Your instincts are better than any listicle. You’ve been assessing safety your entire life. Every woman has. The dark street, the tone of voice, the guy who’s standing too close — you already know how to read these signals. You’ve been doing it since you were twelve. Trust what you already know.

Talk to women who live there. Not travel bloggers — local women. The bartender, the hotel receptionist, the woman at the next table. They know which neighborhoods to avoid, which taxi companies are reliable, which restaurants close late and still feel safe. This is better intelligence than anything you’ll find online, and it comes with the bonus of an actual human connection.

Let yourself be bad at it. Your first solo trip will probably involve at least one moment of genuine “what am I doing here” panic. This is normal. This is not evidence that you made a mistake. This is the feeling of growth, which is uncomfortable by definition. The panic passes. What replaces it — the quiet confidence of having figured it out — doesn’t.

What I don’t tell them: be brave. Because they don’t need to be. They just need to book the flight.

The Real Radical Act

If we’re going to use the word “brave” at all — and I’d rather we didn’t — then the brave thing isn’t traveling alone. The brave thing is refusing to perform the narrative. It’s not posting the “solo female traveler” caption. It’s not writing the blog post about how empowering it was. It’s not joining the women-only tour or buying the pink-covered packing guide or treating your own vacation as an act of feminist resistance.

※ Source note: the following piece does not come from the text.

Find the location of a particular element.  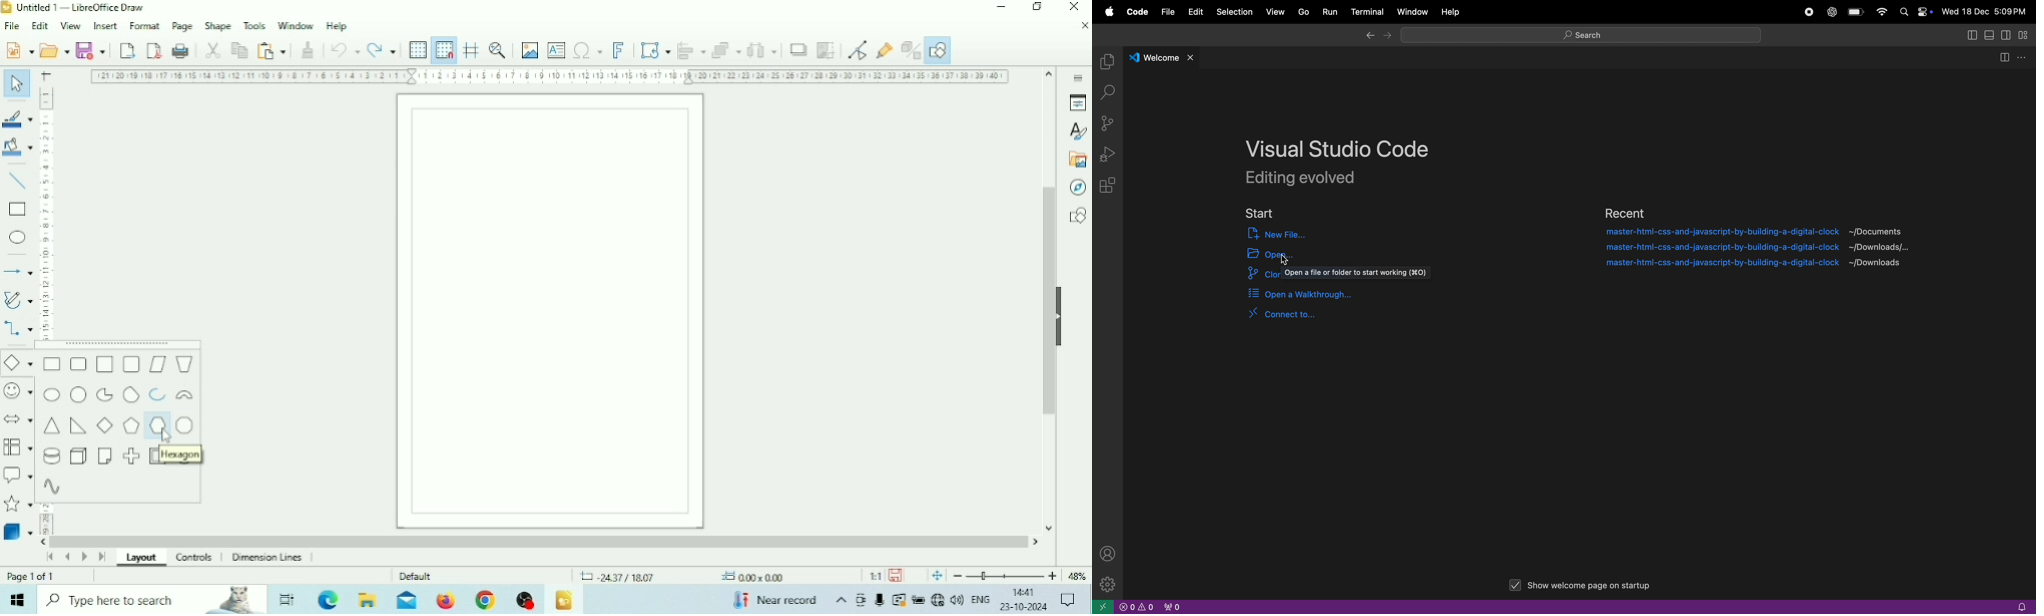

Warning is located at coordinates (898, 600).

It’s just going. Quietly. Without announcement or justification. Without framing your trip as a statement about gender or independence or finding yourself. Without making your perfectly normal holiday into a story about how the world is dangerous and you conquered it anyway.

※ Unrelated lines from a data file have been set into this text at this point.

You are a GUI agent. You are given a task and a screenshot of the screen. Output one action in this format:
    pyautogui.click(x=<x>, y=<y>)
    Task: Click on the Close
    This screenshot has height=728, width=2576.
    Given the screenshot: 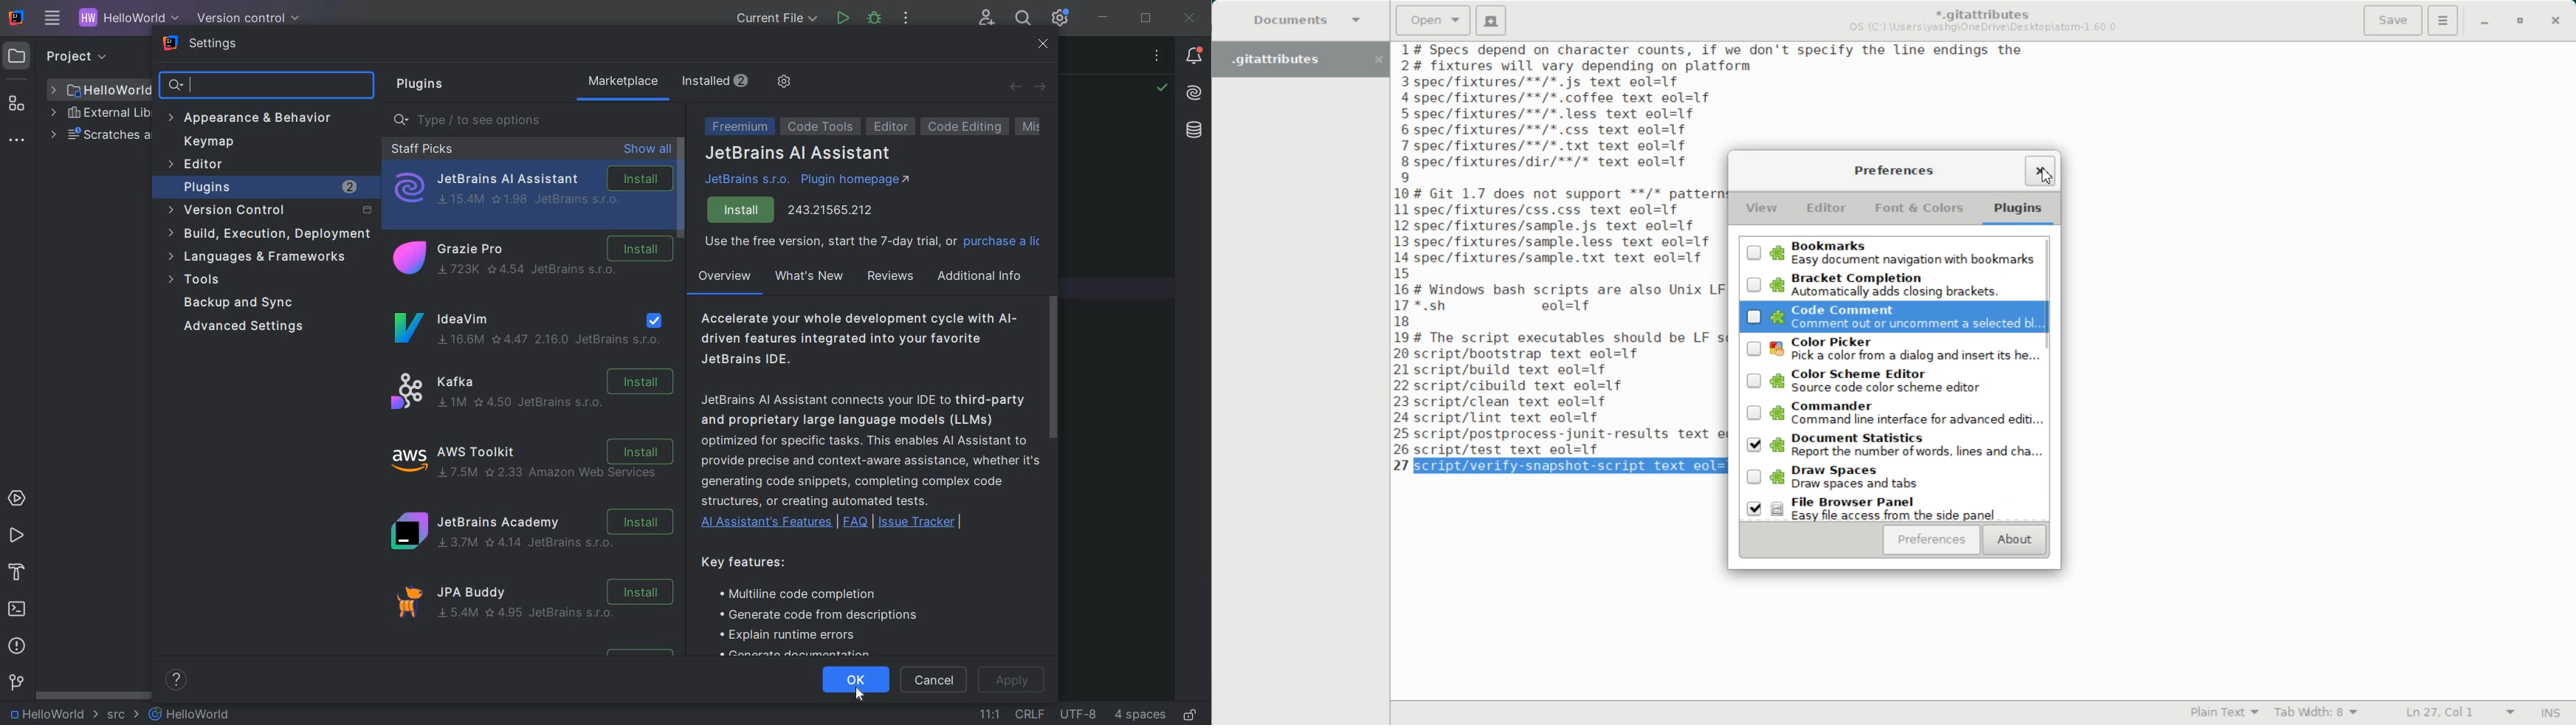 What is the action you would take?
    pyautogui.click(x=2556, y=22)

The most radical thing a woman can do in the current travel landscape is treat solo travel as unremarkable. Because it is. And the sooner we stop applauding women for doing something that half the world does without comment, the sooner it becomes what it should always have been: just travel.

I’m in a courtyard in Seville right now, writing this. The waiter just brought me a glass of Manzanilla without me asking — I’ve been here three days and he knows what I drink. There’s a guitarist playing something slow in the corner. The jasmine is absurd.

I’m alone. I’m not brave. I’m just here.